Credit Report | Credit Score

Credit Score is a prime topic of discussion for any would-be homeowner. The point system that is the baseline for credit analysis on your Credit Report is your FICO Score – a term taken from the name of the company that developed the formula: Fair Isaac and Company. Your credit report will show a range from 350 to 850; for most of us, the range is between the mid 500s and 700 plus. In order to qualify as an “A” or “prime” candidate, your credit score should be above 680. A ranking in this range qualifies you for the best interest rates available from the lender and, perhaps, for lower loan origination costs.

Your credit score is one component of a loan officer’s analysis. The lender will also take a look at your monthly budget, and specifically how much of it is dedicated to debt service. At one time, the maximum acceptable debt to income ratio was thirty six percent. That is no longer the case – if it were, very few of us would be able to afford mortgage payments. Debt-to-income is, however, one of the criteria that will determine your relative acceptability as a borrower. If your ratio is high and the lender opts to give you a loan anyway, the loan will be more costly than if you were carrying less debt.

None of this means that you can’t negotiate with a lender over mortgage terms and loan origination costs. It is important to understand, however, that standards differ from lender to lender, and some credit-oriented statistics are more important to one institution than to another. That’s why it’s important to shop for a loan regardless of your FICO Score,your indebtedness, and even a history of bad credit problems.

Many lenders look more closely at the timeliness of your monthly payments on debt than they do at your total indebtedness. Mortgage brokers have long grown accustomed to doing business with people that have had credit problems, even bankruptcies, and who are classified as credit risks. After all, there are between thirty five and fifty million of us. The critical issue will be your ability to make that mortgage payment on time.

The difference between prime and subprime is difficult to quantify; there are varying levels of subprime status and varying standards among lenders. Generally however, if you are a subprime borrower (that is, less than an “A” grade credit rating) you can expect a loan of at least two points higher in interest than the same loan would cost a prime borrower. The higher a risk you are deemed to be, the higher your interest rate will be.

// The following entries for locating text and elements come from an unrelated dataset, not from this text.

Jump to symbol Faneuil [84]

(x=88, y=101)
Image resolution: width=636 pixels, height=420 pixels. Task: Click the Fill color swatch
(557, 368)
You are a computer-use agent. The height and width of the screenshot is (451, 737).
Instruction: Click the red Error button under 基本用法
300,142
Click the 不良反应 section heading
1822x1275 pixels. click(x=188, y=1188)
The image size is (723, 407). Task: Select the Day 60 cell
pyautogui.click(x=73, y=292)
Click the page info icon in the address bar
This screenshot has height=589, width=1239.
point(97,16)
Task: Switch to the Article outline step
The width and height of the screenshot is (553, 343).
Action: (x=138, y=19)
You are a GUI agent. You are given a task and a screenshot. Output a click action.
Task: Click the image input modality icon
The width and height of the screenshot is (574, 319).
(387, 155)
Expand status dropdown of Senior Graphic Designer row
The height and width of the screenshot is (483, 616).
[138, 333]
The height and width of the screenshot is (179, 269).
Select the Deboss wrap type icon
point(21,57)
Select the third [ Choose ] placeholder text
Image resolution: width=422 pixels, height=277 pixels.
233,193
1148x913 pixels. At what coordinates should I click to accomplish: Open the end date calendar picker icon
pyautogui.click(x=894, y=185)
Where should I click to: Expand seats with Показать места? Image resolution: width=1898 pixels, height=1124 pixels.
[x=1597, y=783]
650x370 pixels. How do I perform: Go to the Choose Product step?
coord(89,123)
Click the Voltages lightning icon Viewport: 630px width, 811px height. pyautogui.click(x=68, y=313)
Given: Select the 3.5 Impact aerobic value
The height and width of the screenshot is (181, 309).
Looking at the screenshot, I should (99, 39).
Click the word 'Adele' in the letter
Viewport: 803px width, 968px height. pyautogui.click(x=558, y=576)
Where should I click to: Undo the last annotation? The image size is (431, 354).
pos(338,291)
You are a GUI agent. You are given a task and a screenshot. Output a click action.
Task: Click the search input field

Depending on your credit score from your credit report, you may also be asked to pay a higher down payment and higher loan origination costs than the prime borrower, although in today’s market there are a multitude of low down payment mortgages available in the subprime market. Keep in mind also that you may be in a position in a few years to refinance this loan at a better rate because your credit rating may have improved. Cleaning up a bad credit report is not a drawn out process if you are diligent about it.